(RECORD EXCERPTS)

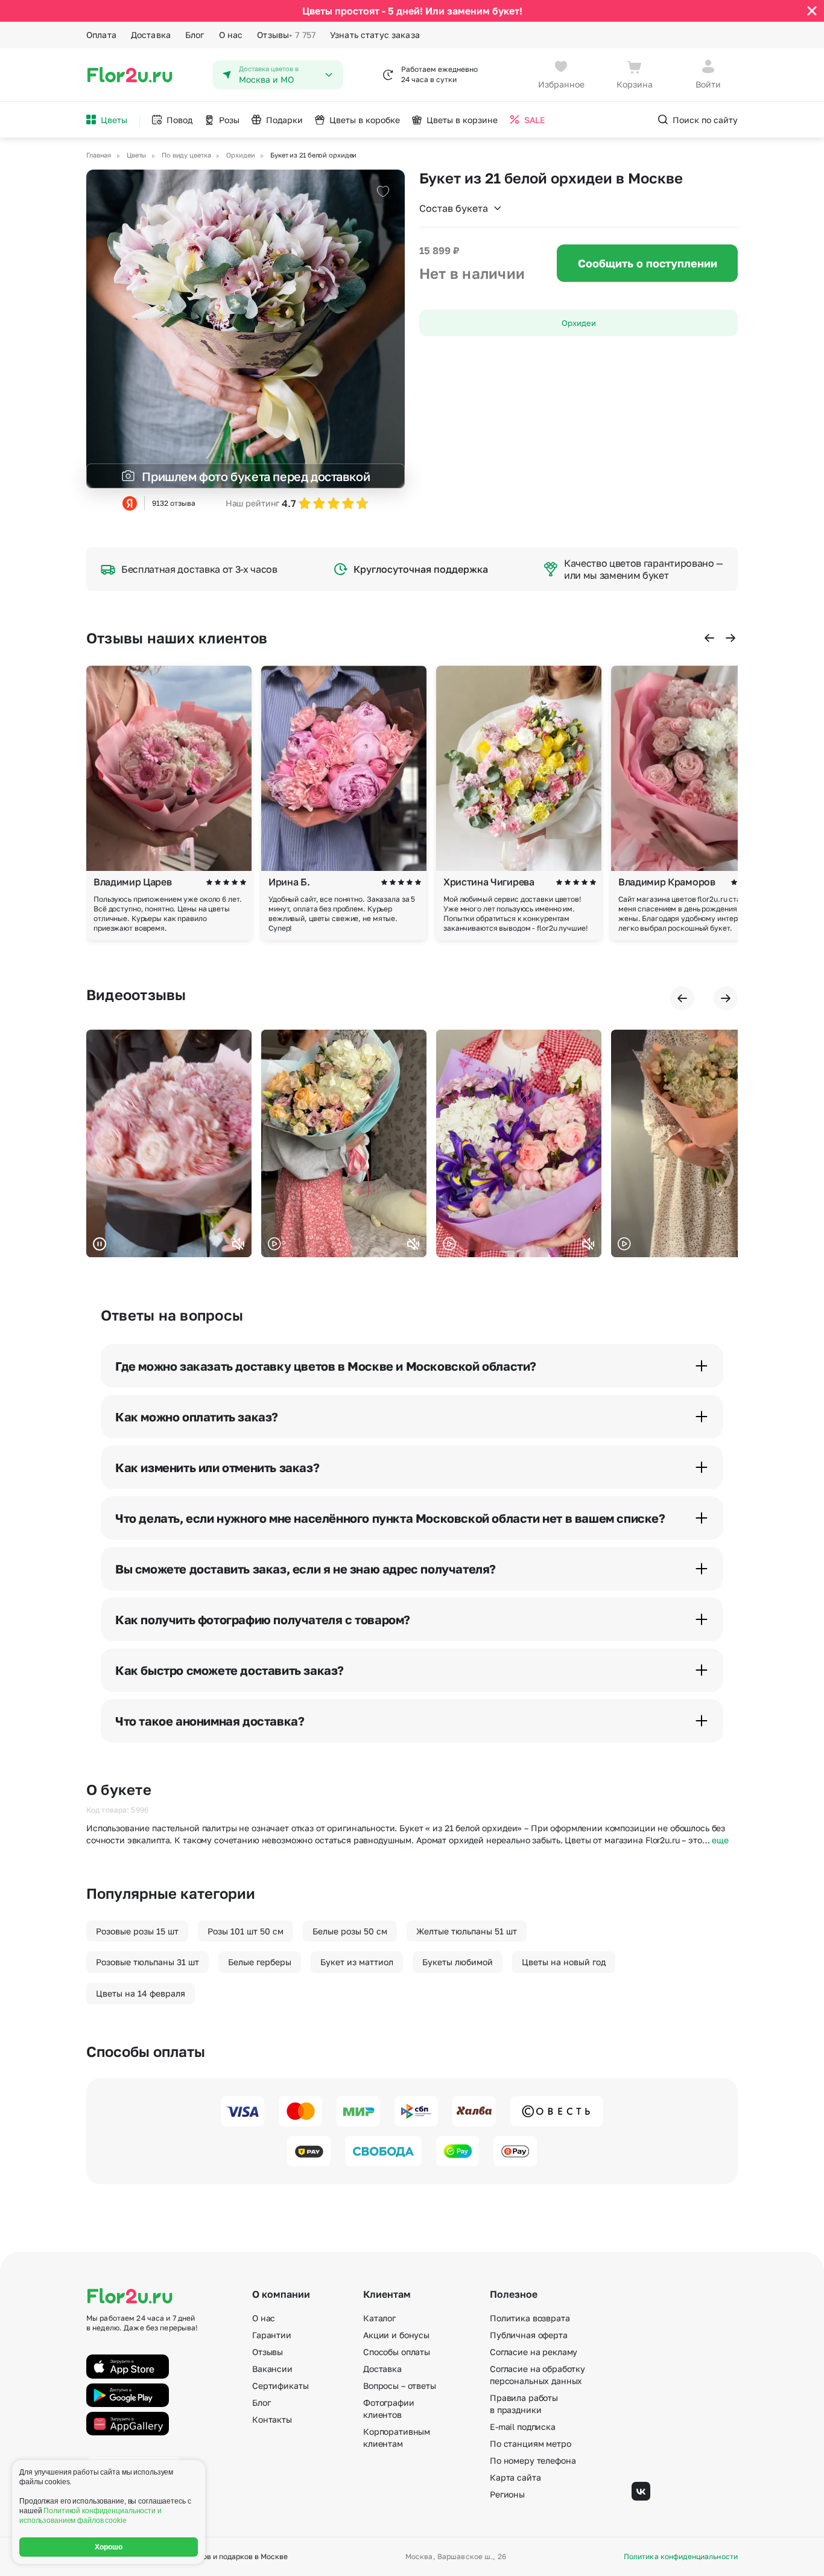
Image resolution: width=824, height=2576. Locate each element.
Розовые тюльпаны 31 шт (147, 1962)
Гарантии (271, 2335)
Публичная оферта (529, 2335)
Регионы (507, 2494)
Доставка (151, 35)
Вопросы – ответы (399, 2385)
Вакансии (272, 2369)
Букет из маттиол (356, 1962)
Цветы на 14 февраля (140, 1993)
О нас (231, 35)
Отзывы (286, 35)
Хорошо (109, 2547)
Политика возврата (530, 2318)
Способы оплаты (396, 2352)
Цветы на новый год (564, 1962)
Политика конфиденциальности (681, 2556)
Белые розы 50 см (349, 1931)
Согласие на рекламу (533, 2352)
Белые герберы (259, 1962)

(End RECORD EXCERPTS)

▶ [PROMPT]
If a record contains a picture, drop the picture and repeat the rest exactly.

▶ [WRITTEN SOLUTION]
Image resolution: width=824, height=2576. Locate each element.
Розовые тюльпаны 31 шт (147, 1962)
Гарантии (271, 2335)
Публичная оферта (529, 2335)
Регионы (507, 2494)
Доставка (151, 35)
Вопросы – ответы (399, 2385)
Вакансии (272, 2369)
Букет из маттиол (356, 1962)
Цветы на 14 февраля (140, 1993)
О нас (231, 35)
Отзывы (286, 35)
Хорошо (109, 2547)
Политика возврата (530, 2318)
Способы оплаты (396, 2352)
Цветы на новый год (564, 1962)
Политика конфиденциальности (681, 2556)
Белые розы 50 см (349, 1931)
Согласие на рекламу (533, 2352)
Белые герберы (259, 1962)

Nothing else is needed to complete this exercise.